George Schneph, chief financial officer for Coldspring

George Schneph, chief financial officer for Coldspring, a Minnesota-based company that quarries in the Highland Lakes, addressed questions about dust mitigation and unsightly piles of waste granite during the Granite Shoals City Council meeting March 8. At the dais are City Attorney Jeff Katz (left), councilors Ron Munos and Bruce Jones, Mayor Will Skinner, and councilors Samatha Ortis, Eddie McCoy, and Phil Ort. Staff photo by Suzanne Freeman

A new mining ordinance temporarily died in a 3-3 vote during the Granite Shoals City Council meeting Tuesday, March 8, but came back to life during the discussion.
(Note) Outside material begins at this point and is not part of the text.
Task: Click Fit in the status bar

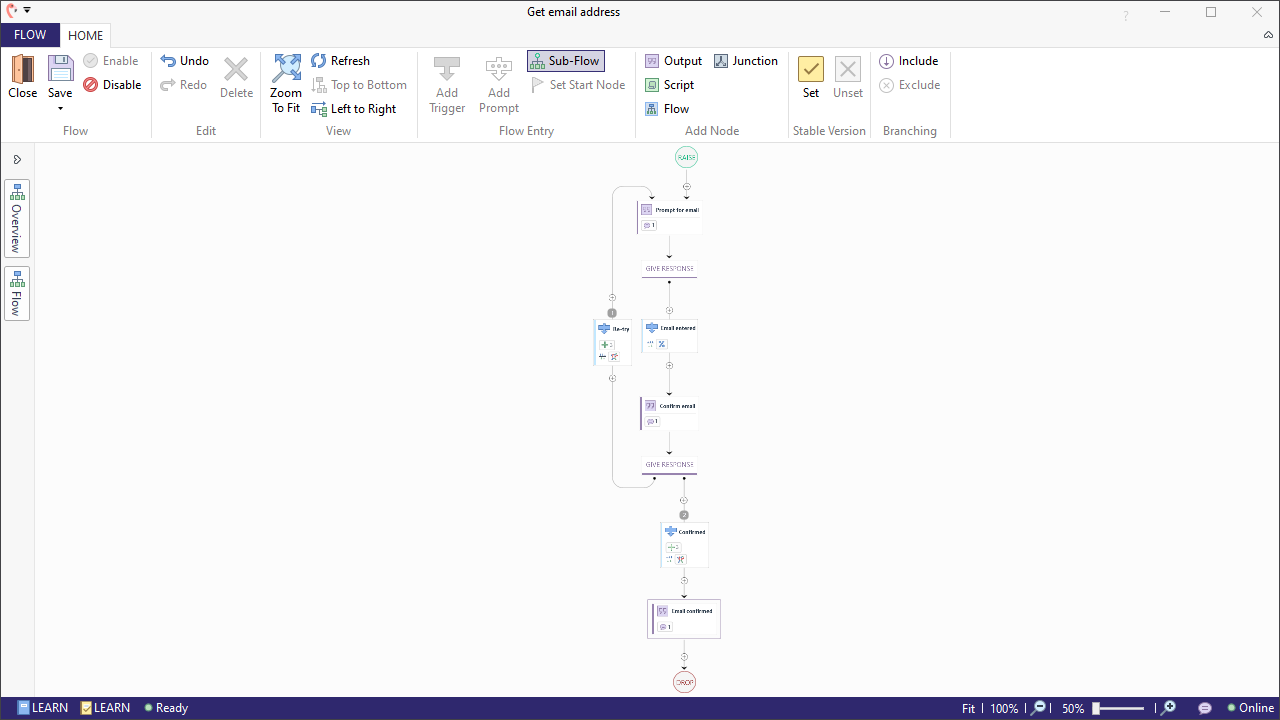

Councilors asked City Manager Jeff Looney to put the issue on the agenda for the next meeting, which is at 6 p.m. Tuesday, March 22, when the entire council should be present. Council member Steve Hougen did not attend the March 8 meeting and will presumably be the tie-breaker when the ordinance comes up again.

The vote and discussion came after a half-hour executive session with City Attorney Jeff Katz. Councilors Bruce Jones, Samantha Ortis, and Eddie McCoy voted against the ordinance. Councilors Ron Munos, Phil Ort, and Mayor Will Skinner voted in favor of replacing mining ordinance 809a with ordinance 826.

“I’m concerned about the health and safety of our citizens,” Jones told DailyTrib.com after the meeting. “There’s too much dust and because of what you see — the holes in the ground. It’s an eyesore for our citizens. There’s one across the street right here.” 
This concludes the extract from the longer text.